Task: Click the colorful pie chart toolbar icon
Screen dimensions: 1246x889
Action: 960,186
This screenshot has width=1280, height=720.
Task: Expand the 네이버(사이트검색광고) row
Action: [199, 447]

———

EXERCISE: Word for word, quote all of the data above.

RESULT FOR THIS TASK:
Task: Click the colorful pie chart toolbar icon
Screen dimensions: 1246x889
Action: 960,186
This screenshot has width=1280, height=720.
Task: Expand the 네이버(사이트검색광고) row
Action: [199, 447]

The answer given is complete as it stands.